Candles add atmosphere to a room too via their flickering light and their scent but never leave them unattended. If there are young children around, ensure candles are out of reach. It may sound obvious but don’t place them near curtains, Christmas cards or decorations. It does happen that a candle placed on a mantelpiece can ignite the cards beside it as it burns down.
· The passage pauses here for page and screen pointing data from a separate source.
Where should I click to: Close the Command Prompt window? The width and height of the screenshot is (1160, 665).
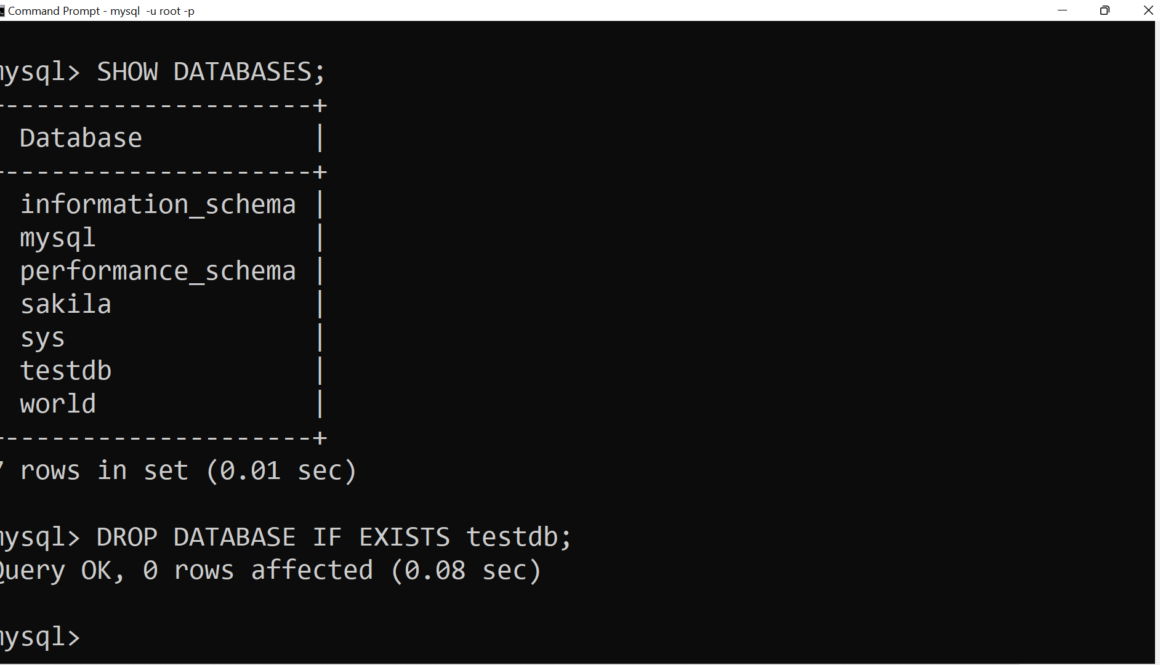coord(1147,10)
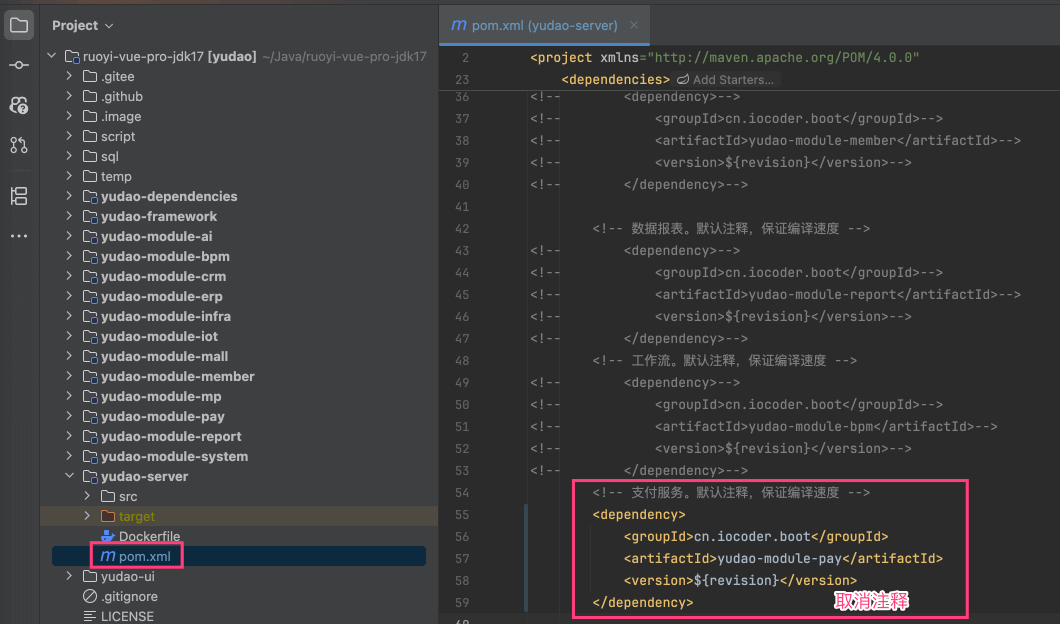The image size is (1060, 624).
Task: Select the LICENSE file
Action: [126, 616]
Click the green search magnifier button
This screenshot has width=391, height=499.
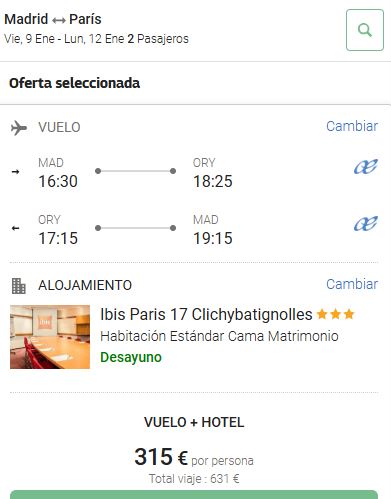pos(365,30)
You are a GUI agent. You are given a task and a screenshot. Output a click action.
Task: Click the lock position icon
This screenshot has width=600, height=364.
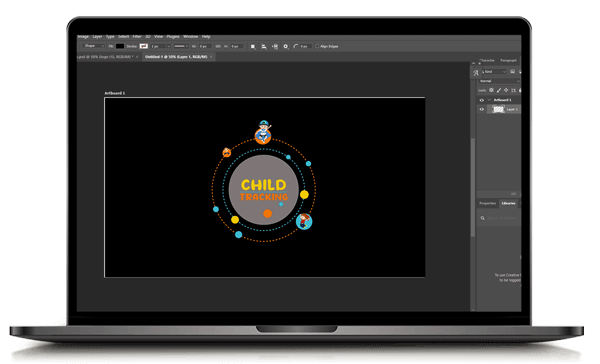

If your Christmas lights are starting to look like they have seen better days, in terms of the wiring starting to fray at all or a crack in the plug, it’s time to invest in new ones. Remember they are left on for hours and they are close to decorations and wrapped gifts which could ignite if there’s too much heat. Artificial trees should all be labelled “fire resistant” so check that’s on the box. Remember it doesn’t mean the tree won’t catch fire, it’s just more resistant.
4. Tree Placement
Place the tree in a part of the room where it won’t obstruct anything, there’s no danger of anyone falling over wires or over the lower branches, or of falling against it and knocking it over.
5. Young Children
The sparkle of decorations on a tree are enticing to young children so ensure that there aren’t any decorations on the lower branches that have sharp edges, parts that can be bitten off or that could shatter and cut their hands. Weight the tree down so it’s not easy to pull over should a toddler reach out to grab a branch. Much of the same advice applies to pets actually.
6. Wrapping Paper
Can wrapping paper carry a risk? Well, if the fire is lighting and a child throws the discarded wrapping paper into the fire without scrunching it up tightly first, the loose paper could fall out onto the hearth or even further, creating a serious fire risk.
7. Scissors & Knives
Between the sharp knife for carving the turkey, the scissors for opening well-cellotaped wrapping paper and boxes, or a knife instead of a screwdriver for assembling toys, you can see that lots of sharp implements in use while sipping on the wine, liquers or brandy may not be a good combination.
8. Food Poisoning
Check the cooking times for the weight of your turkey and remember to add more time if you’re stuffing the bird. If it was frozen, ensure you’re giving it enough time to defrost before Christmas morning. Prepare, plan, stay safe and I hope you have a wonderful Christmas. Will you be putting up your decorations before the Late Late Toy Show?